#### [Exercise]
Starting at the line with "Viewport: 738px width, 772px height." and going on through the line with "Given: Enable Built-in packages checkbox", reproduce each line in the records below exactly and nothing more.

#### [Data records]

*** Block opens ***

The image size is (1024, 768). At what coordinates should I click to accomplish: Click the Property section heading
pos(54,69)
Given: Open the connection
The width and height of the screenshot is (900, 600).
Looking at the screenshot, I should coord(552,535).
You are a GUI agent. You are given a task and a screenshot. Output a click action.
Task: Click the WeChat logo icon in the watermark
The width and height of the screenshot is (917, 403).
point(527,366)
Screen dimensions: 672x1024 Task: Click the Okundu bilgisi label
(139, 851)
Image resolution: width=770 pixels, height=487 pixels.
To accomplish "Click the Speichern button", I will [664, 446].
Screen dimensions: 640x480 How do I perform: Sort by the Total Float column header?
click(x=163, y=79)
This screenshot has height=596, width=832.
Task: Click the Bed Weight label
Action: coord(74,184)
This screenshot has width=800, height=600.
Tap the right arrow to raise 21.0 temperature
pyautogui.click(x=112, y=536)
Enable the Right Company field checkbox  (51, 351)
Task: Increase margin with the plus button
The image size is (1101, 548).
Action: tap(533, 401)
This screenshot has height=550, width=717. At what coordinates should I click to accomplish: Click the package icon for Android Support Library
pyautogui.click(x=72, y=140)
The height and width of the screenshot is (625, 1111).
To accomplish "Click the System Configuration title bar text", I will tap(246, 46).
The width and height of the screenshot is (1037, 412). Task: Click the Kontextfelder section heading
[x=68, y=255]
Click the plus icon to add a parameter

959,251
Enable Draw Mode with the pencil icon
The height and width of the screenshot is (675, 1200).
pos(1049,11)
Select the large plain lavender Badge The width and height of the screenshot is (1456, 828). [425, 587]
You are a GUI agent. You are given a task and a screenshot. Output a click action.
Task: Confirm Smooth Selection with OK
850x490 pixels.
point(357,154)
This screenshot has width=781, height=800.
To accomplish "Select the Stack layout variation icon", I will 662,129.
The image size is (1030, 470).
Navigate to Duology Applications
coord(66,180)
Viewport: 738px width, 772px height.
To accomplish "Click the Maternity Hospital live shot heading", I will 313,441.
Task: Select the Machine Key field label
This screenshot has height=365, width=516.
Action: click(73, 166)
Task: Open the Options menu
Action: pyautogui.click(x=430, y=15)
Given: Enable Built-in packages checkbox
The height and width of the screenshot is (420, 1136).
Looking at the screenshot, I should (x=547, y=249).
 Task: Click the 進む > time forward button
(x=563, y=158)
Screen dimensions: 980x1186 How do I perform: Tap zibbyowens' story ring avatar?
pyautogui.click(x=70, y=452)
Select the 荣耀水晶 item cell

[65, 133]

*** Block closes ***

#### [Solution for this exercise]
Viewport: 738px width, 772px height.
To accomplish "Click the Maternity Hospital live shot heading", I will 313,441.
Task: Select the Machine Key field label
This screenshot has height=365, width=516.
Action: click(73, 166)
Task: Open the Options menu
Action: pyautogui.click(x=430, y=15)
Given: Enable Built-in packages checkbox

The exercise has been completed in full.